Do you have all the results you want? Or are you substituting results with excuses?
The problem with excuses or ‘reasons why not’, is that they prevent us from taking the action that would be needed to achieve the results we want.
Think about some aspect of your business that you would like to have better results with. It could be having more customers or more leads or more profit for example.
First of all, what exactly is the result you want and when? Lack of specific goals is the first barrier – you have to have or invent a specific goal before you can find a solution for it. “More profit” sounds like a goal, but it isn’t, it’s just a vague wish. A goal would be a specific number by a specific date. Ideally such a goal would be one that you’d be happy with, not one you’d settle for.
Once you have the specific goal clear, think of the excuses you have for why it isn’t possible or why it isn’t happening and write them down. Write at least 10. You’ll probably find it hard to get past three or four, but keep going.
Now for each one, write down three or more reasons why it’s not actually true, and what you could do to counteract it. For example you might have as excuse that there’s an economic downturn and customers aren’t buying. So in response to that you could ask yourself why that’s not true and what you can do to counteract it? Actually are there some customers buying, but just not as many, or not from you?

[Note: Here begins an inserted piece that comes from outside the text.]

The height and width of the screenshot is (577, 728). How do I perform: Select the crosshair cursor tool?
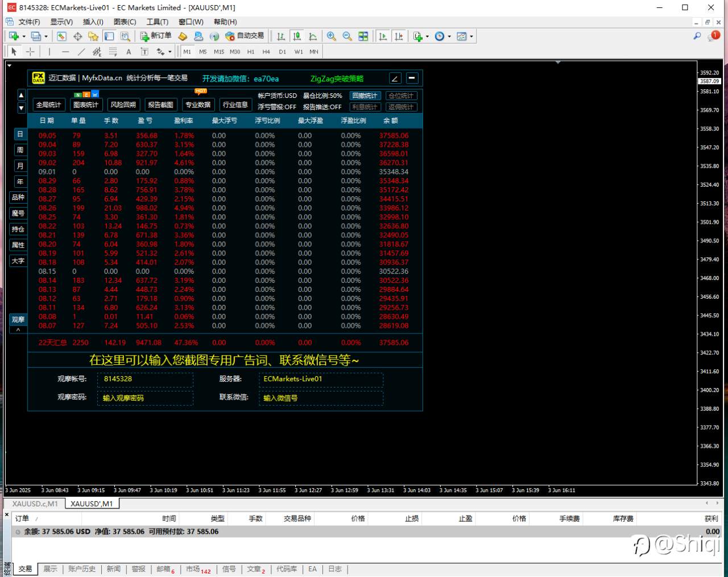[x=30, y=52]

What are they buying, and from whom? What could you do to get more of them buying and from you? The whole point is to challenge the excuses. There is always something you can do – usually lots of things – but you only really start to see them when you challenge the limiting beliefs and ask instead “what could we do?”.
If you still find you’re stuck, or if you’re so fixed in believing your own excuses, you need to enlist the help of an unreasonable person who won’t accept your excuses. We all know someone like that, any kind of Coach makes it their focus to ask challenging and unreasonable things of people.
As you go through the process, it’s OK to identify further excuses why something won’t work or isn’t possible – but then you have to work on those new ones too, “What could we do to counteract it?”.
Once you’ve made some progress and have some ideas of what you could do, write them down as a series of potential actions. You’ve then got the beginnings of a plan.
Then, go through each action and ask “if we do this, is it likely to achieve the result we want?”. You then either change it so that the answer becomes yes, or dump it and move on to the next. The aim is to have enough actions that you can step back and honestly say that taking all those actions is likely to achieve the specific goal.